Willesden was the burial place of Elsie Cameron in January 1925. Elsie had been murdered by her lover Norman Thorne at Crowborough in Surrey in what the newspapers dubbed the chicken run murder. Thorne was a Sunday school teacher from Kensal Green who met typist Elsie in 1917. When he lost his job as an engineer he used his savings to set up as a poultry farmer in Crowborough. He tried to break his romantic entanglement with the older Elsie several times but without success. When she claimed to be pregnant he snapped and apparently strangled her. His version of the story was that she had hung herself. He claimed that he had panicked and decided to get rid of her body by dismembering it with a hacksaw and burying it on the farm. Not surprisingly the jury did not believe him.

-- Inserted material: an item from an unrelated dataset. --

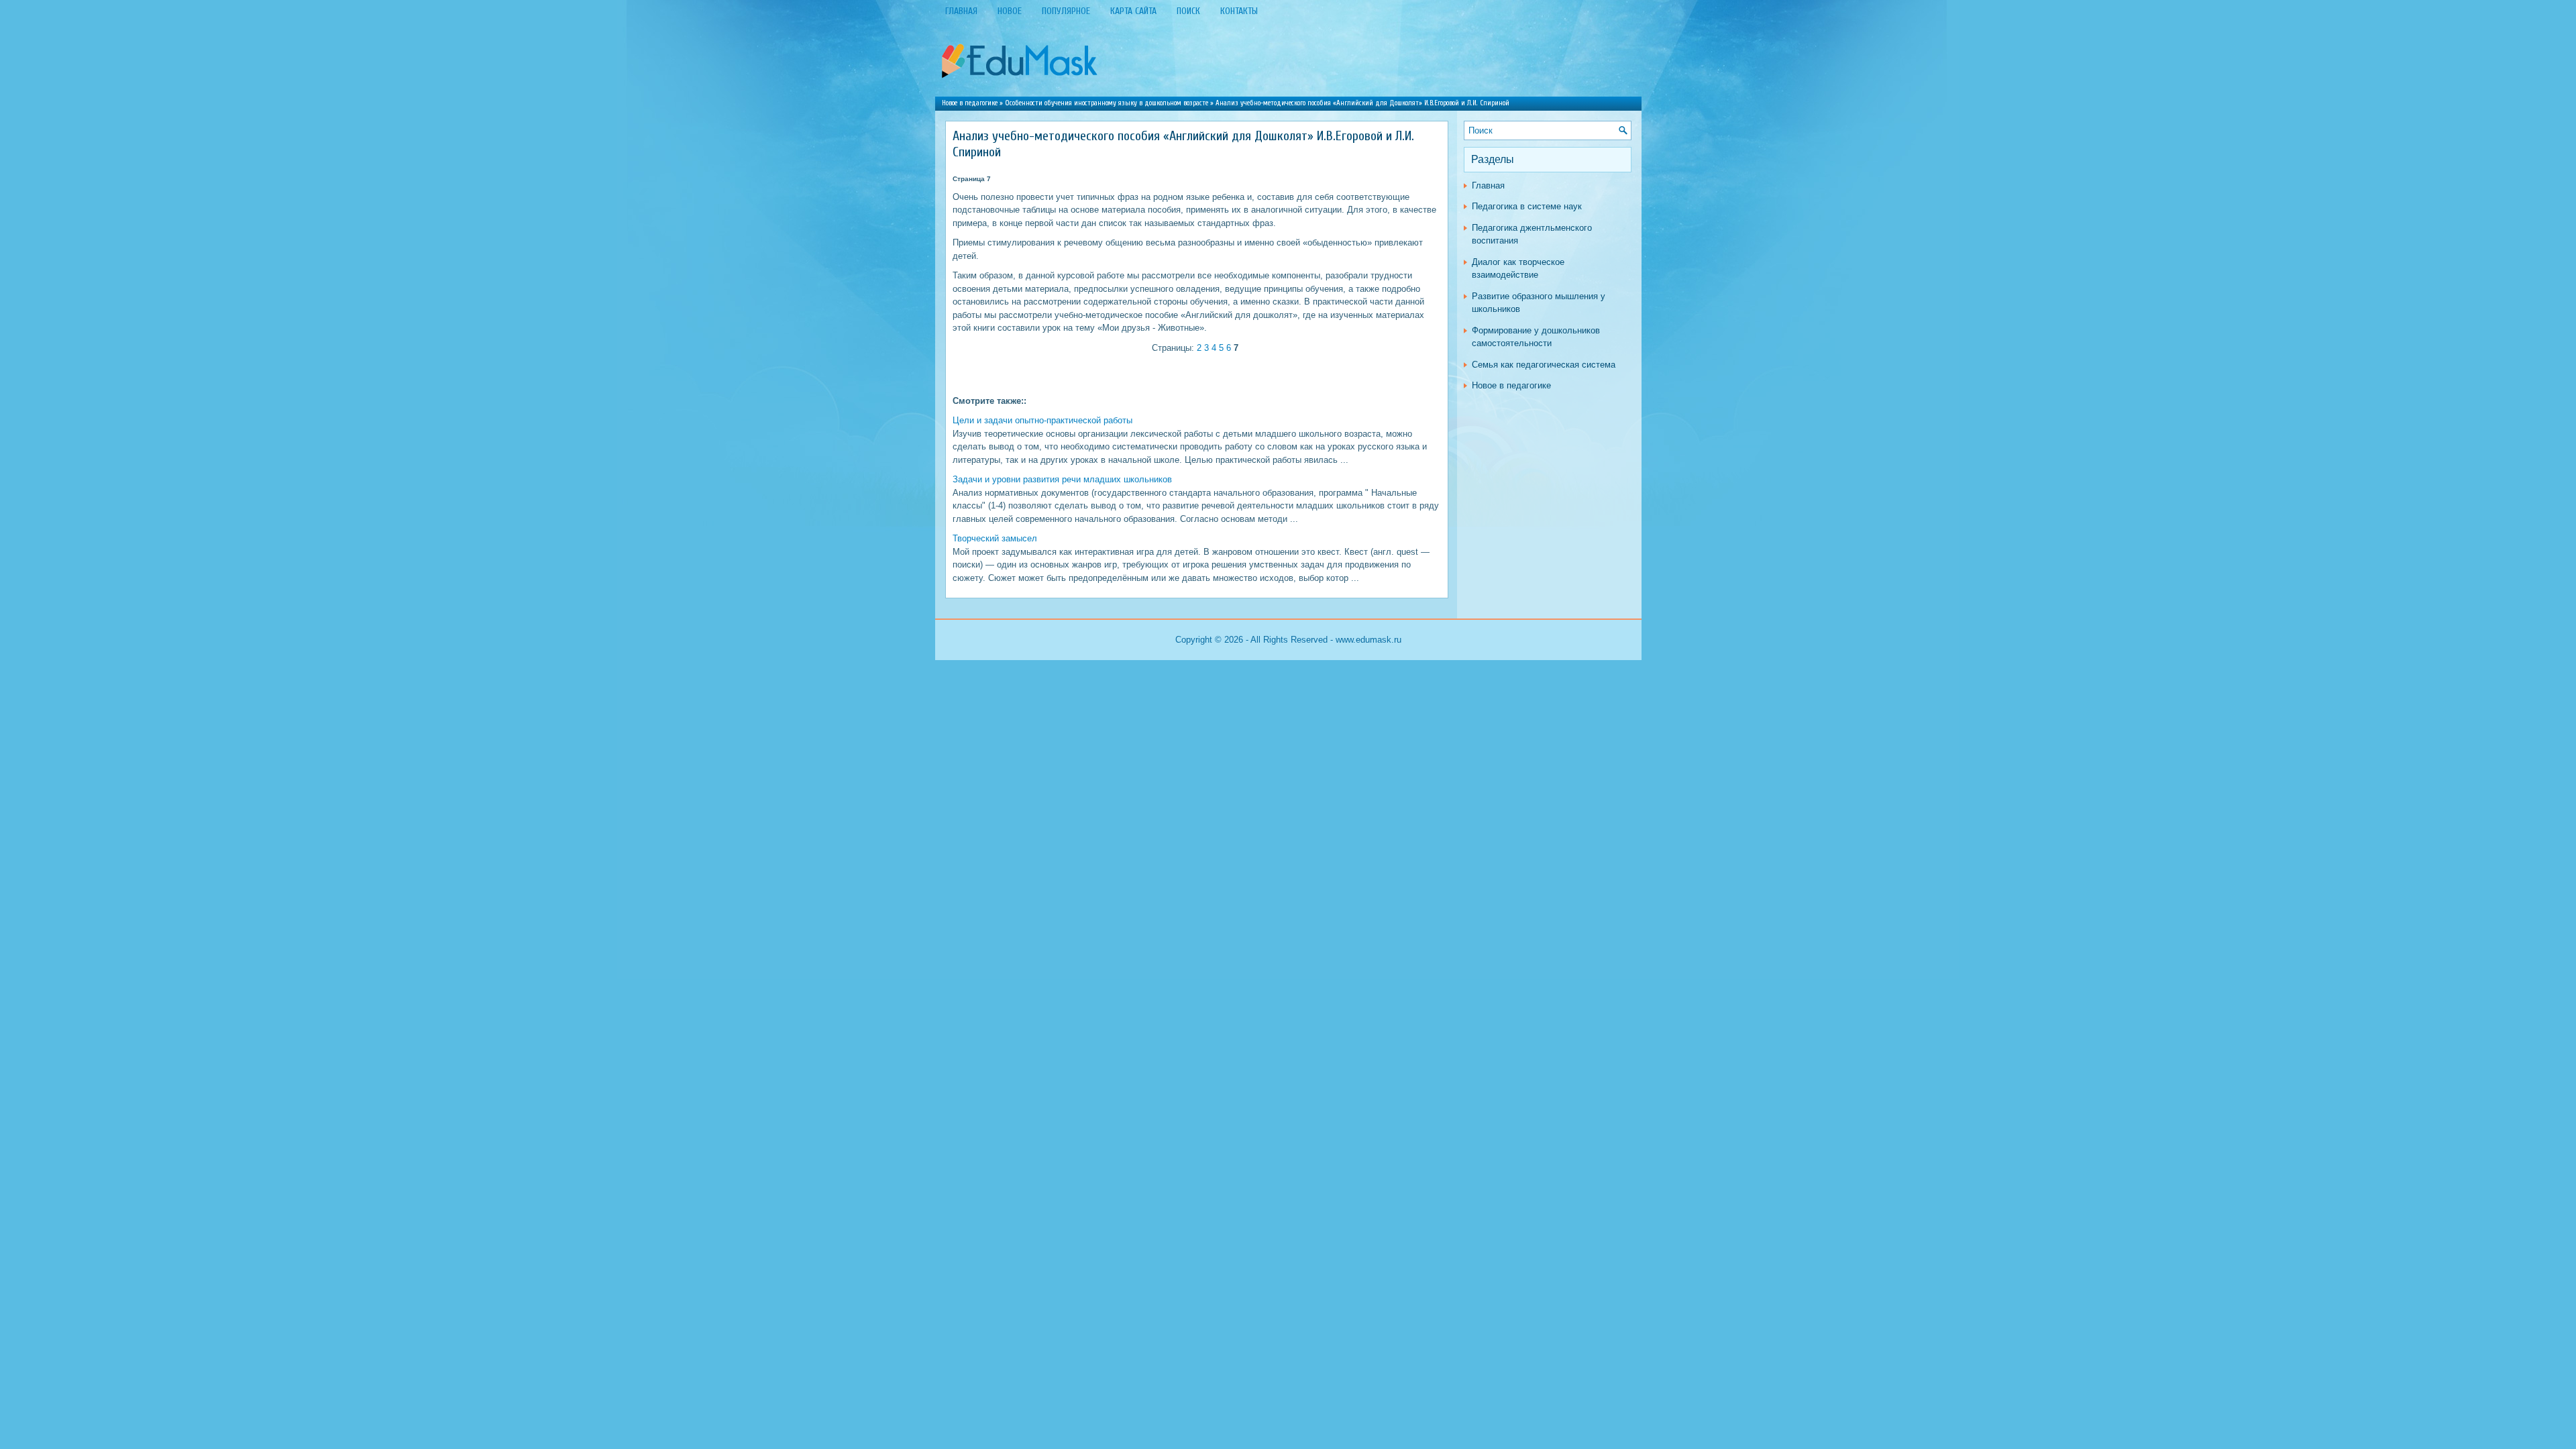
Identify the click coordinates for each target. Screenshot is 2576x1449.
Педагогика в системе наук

Elsie was buried on Monday 26 January with large crowds gathering at the cemetery to see the funeral. Cemetery officials locked the gates to prevent access to the private funeral and so the curious stood twelve deep outside the Wesleyan Chapel and lined the road into the cemetery. Amongst the floral tributes were a wreath from Thorne’s parents and another which seemed to be from the murderer himself, “Till we meet again, Norman” being the message on the card. Elsie did not rest long in her rave, four weeks later in what one newspaper called a “weird scene” she was exhumed. The exhumation began shortly before midnight under the strictest secrecy, in a sharp wind on a bitterly cold and frosty night. It took several hours to dig out the freezing grave and the coffin was not opened until first light. The exhumation had been carried out at the request of Thorne’s legal representatives. As well as Scotland Yard and the accused’s pathologist, Sir Bernard Spilsbury, England’s most famous forensic pathologist was also present. He gave evidence for the crown at Thornes trial. The poultry famer was hanged at Wandsworth prison in April that year, still protesting his innocence.